Uitspraak
RECHTBANK ZEELAND-WEST-BRABANT
[betrokkene]
Rechtbank Zeeland-West-Brabant
In deze zaak heeft de kantonrechter van de Rechtbank Zeeland-West-Brabant op 23 april 2024 uitspraak gedaan in een beroep tegen een verkeersboete die aan betrokkene was opgelegd. De boete was opgelegd voor het rijden van 4 kilometer per uur te hard binnen de bebouwde kom op 18 augustus 2021 op de Ringbaan West te Tilburg. Betrokkene had beroep ingesteld tegen de beslissing van de officier van justitie, die het beroep ongegrond had verklaard. Tijdens de zitting was betrokkene niet aanwezig, maar zijn gemachtigde, mr. B. de Jong, heeft namens hem het verweer gevoerd.
De gemachtigde voerde aan dat de bebording niet deugdelijk was en dat de vereisten uit een eerder arrest niet waren nageleefd. De kantonrechter oordeelde echter dat uit het dossier bleek dat de gedraging waarvoor de boete was opgelegd, inderdaad had plaatsgevonden. De kantonrechter verwierp het verweer van de gemachtigde en concludeerde dat de boete terecht was opgelegd. Echter, de kantonrechter constateerde ook dat de redelijke termijn voor de behandeling van de zaak was overschreden, wat leidde tot een gedeeltelijke gegrondverklaring van het beroep. De boete werd gematigd met 25%.

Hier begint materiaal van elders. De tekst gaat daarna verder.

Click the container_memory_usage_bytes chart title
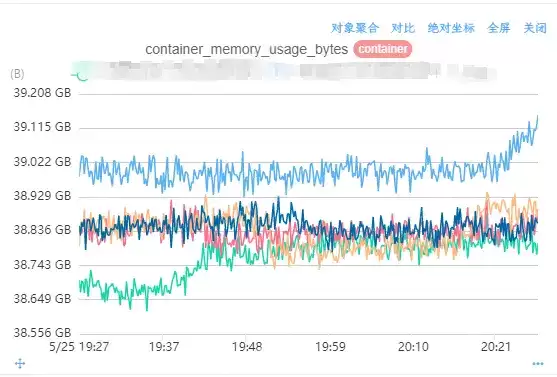This screenshot has height=377, width=557. [247, 49]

De kantonrechter besloot de boete te verlagen tot € 21,75, met bijkomende administratiekosten van € 9,-. Daarnaast werd de officier van justitie opgedragen om een bedrag van € 7,25, dat betrokkene te veel had betaald als zekerheidstelling, terug te betalen. Ook werd een proceskostenvergoeding van € 437,50 toegekend aan betrokkene. De uitspraak werd openbaar gedaan door mr. S.W.M. Speekenbrink, kantonrechter, en griffier mr. S.E. van Wijk.